The Blandensburg cross is almost certainly constitutional, but First Amendment experts will still await the Court’s opinion with bated breath to see if the majority repudiates the Lemon Test. Justice Gorsuch appears to be leaning in this direction, referring to Lemon’s endorsement test as a “dog’s breakfast” and later observing that “it’s been a long time since this Court has applied Lemon; but yet the courts of appeals continue to cite it and use it . . . and it has resulted in a welter of confusion.” He then asked whether “it is time for this Court to thank Lemon for its services and send it on its way?”

For the Court’s conservative justices, a clear alternative to the Lemon Test is a return to the original understanding of the Establishment Clause. Carvin referred specifically to brief written by Professor Michael McConnell for the Becket Fund for Religious Liberty, a brief with which Chief Justice Roberts was clearly familiar. McConnell argues that:

there is abundant evidence of what constituted an establishment at the founding—namely, (1) government control over the doctrine and personnel of the established church; (2) mandatory attendance in the established church; (3) government financial support of the established church; (4) restrictions on worship in dissenting churches; (5) restrictions on political participation by dissenters; and (6) use of the established church to carry out civil functions.  

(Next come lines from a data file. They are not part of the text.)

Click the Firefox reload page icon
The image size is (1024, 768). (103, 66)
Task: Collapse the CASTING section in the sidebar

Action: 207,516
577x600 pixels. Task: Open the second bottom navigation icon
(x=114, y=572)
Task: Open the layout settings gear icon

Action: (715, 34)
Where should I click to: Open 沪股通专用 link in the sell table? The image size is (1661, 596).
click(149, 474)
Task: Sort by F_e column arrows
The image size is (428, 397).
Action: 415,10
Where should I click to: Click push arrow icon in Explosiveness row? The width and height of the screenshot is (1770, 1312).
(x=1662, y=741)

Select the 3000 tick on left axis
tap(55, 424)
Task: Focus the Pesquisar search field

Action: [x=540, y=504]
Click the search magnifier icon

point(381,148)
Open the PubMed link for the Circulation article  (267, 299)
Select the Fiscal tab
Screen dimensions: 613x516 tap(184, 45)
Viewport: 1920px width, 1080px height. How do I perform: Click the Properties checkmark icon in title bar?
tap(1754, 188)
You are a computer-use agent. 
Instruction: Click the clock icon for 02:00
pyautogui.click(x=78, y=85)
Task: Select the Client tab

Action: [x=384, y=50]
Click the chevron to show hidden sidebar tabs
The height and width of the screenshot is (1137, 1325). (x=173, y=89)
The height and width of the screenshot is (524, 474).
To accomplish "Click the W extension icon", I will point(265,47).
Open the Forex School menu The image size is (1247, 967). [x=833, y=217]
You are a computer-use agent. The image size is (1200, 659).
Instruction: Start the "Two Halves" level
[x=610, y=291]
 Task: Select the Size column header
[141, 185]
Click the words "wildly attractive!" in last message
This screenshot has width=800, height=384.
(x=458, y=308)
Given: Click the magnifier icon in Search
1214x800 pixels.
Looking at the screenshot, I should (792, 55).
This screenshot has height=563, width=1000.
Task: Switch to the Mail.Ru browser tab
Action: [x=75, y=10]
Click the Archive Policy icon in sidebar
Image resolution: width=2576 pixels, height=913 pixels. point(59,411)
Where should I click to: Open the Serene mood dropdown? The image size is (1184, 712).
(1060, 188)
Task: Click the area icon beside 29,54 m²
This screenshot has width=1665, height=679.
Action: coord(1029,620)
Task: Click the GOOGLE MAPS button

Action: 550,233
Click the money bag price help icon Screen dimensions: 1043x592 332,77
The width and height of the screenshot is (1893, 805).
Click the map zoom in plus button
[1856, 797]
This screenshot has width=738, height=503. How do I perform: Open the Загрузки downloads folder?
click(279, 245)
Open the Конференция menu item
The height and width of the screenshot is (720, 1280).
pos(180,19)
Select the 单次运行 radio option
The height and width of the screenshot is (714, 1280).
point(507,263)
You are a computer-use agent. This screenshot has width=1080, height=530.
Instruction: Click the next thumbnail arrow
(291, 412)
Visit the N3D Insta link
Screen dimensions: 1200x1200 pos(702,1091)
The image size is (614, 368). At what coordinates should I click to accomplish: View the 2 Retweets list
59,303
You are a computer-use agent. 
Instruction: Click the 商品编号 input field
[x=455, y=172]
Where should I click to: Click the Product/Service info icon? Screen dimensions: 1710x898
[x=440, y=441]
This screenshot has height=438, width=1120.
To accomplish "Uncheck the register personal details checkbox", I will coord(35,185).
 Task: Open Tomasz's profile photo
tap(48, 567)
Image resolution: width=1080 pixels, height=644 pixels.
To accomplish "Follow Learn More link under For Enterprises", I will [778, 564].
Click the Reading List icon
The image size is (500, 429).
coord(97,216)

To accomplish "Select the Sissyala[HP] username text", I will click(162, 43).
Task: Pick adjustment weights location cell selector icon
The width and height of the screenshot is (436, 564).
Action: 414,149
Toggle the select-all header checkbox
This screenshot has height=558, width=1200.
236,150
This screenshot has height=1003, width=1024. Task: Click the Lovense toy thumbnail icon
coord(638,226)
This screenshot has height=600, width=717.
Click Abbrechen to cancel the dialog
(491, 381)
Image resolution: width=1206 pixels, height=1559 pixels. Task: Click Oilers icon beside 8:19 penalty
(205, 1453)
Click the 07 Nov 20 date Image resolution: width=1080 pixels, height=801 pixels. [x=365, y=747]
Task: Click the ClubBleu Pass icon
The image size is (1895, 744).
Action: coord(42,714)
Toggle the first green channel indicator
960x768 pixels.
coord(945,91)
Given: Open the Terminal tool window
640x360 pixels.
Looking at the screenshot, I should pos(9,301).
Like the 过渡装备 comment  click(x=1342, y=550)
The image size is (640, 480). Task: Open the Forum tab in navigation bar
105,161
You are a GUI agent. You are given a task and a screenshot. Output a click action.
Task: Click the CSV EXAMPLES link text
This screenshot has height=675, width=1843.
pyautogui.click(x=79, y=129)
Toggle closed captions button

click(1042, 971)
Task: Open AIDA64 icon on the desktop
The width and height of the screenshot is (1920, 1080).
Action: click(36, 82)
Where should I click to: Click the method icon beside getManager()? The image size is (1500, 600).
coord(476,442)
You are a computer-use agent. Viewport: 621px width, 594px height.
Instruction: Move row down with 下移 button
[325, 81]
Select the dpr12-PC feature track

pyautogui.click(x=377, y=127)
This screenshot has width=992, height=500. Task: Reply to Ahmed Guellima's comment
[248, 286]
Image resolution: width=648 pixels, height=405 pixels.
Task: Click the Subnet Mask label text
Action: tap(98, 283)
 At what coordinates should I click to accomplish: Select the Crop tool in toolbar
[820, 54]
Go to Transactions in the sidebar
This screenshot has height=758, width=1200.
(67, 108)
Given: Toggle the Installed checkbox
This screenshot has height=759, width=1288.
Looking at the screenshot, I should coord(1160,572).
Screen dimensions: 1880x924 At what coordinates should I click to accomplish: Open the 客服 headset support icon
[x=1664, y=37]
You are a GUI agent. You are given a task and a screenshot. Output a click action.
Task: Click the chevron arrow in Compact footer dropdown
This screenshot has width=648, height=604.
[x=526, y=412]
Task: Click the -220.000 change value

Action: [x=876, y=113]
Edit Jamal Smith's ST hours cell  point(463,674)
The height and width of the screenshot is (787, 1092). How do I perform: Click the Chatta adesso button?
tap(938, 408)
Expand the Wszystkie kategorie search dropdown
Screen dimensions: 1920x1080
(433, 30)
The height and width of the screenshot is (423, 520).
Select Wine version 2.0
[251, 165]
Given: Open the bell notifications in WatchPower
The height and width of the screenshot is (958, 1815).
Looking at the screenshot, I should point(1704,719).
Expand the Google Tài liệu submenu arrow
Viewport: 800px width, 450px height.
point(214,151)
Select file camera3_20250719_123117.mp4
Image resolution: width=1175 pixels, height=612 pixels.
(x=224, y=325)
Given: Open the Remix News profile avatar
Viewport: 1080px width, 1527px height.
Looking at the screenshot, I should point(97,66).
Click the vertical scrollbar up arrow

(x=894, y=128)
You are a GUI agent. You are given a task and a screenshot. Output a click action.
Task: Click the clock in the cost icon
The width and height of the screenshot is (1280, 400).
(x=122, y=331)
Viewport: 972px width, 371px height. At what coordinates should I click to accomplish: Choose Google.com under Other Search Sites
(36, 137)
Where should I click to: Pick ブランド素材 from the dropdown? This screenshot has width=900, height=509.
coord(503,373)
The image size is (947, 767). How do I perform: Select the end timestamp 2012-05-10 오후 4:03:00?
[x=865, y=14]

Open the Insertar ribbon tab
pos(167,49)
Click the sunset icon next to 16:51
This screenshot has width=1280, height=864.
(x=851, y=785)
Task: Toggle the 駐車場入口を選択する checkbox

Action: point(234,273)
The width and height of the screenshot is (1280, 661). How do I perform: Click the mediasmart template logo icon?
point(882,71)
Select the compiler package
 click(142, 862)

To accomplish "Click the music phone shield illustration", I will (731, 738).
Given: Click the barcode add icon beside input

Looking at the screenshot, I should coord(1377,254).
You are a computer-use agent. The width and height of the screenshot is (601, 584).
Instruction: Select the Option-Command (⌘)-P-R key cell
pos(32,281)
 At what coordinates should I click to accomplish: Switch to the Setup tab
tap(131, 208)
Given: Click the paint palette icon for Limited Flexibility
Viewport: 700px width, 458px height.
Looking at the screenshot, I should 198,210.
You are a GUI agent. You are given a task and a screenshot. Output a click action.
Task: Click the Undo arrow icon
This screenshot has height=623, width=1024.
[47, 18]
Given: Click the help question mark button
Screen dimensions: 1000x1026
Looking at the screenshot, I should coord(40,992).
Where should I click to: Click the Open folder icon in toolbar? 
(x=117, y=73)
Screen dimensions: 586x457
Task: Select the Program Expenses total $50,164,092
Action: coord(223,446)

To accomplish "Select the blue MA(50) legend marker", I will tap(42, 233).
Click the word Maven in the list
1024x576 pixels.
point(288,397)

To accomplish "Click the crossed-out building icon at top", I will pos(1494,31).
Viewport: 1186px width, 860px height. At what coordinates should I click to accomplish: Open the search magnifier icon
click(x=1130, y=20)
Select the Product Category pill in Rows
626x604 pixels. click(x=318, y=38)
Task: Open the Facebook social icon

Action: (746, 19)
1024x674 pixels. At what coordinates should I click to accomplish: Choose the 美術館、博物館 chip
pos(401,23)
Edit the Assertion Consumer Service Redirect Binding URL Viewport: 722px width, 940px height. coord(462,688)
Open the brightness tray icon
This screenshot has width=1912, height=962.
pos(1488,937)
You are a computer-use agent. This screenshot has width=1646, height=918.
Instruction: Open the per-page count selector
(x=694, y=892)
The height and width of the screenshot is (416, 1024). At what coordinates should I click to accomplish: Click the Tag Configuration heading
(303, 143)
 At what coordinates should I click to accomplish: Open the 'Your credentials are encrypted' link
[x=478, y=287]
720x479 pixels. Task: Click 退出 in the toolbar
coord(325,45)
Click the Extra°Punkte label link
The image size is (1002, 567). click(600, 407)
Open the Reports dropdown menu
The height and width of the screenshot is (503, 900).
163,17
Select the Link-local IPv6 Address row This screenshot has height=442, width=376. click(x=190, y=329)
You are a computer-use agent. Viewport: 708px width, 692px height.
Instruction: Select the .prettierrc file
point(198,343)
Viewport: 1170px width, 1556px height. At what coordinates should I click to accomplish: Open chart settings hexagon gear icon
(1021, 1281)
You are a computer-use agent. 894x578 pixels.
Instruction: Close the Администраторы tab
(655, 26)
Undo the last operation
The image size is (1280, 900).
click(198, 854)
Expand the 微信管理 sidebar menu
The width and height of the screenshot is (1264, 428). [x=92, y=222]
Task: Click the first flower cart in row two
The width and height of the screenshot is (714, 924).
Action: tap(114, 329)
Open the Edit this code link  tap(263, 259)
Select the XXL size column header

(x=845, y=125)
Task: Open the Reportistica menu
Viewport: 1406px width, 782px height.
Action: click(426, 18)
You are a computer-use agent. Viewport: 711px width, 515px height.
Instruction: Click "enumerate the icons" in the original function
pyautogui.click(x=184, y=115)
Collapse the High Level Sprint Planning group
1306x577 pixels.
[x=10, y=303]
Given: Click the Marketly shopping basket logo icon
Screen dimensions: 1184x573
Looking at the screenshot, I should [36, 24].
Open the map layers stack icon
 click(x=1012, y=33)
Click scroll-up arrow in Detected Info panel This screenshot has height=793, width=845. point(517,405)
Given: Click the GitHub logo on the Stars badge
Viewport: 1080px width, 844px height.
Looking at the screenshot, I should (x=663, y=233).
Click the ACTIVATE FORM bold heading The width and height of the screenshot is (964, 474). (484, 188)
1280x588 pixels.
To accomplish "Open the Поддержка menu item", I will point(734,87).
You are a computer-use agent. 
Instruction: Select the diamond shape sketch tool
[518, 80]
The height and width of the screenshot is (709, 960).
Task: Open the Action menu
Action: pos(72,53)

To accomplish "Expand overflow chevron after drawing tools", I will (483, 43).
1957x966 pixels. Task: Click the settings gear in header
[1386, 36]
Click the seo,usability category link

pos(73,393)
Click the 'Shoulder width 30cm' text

A return to the original understanding of the Establishment Clause would prohibit governments from engaging in these sorts of policies. This approach would provide extensive protection to religious minorities without calling into question practices such as appointing military and legislative chaplains, permitting religious holiday displays on public land, and using crosses to memorialize fallen soldiers.  

Since 1947, the vast majority of Supreme Court justices have insisted that the Establishment Clause must be interpreted in light of its generating history. The Court misconstrued and distorted this history in Everson, and separationist justices have continued to do so to the present day. The Supreme Court would do well to heed Professor McConnell’s call to abandon the Lemon Test and rely instead on an accurate account of the Founders’ understanding of what the Establishment Clause does, and does not, permit.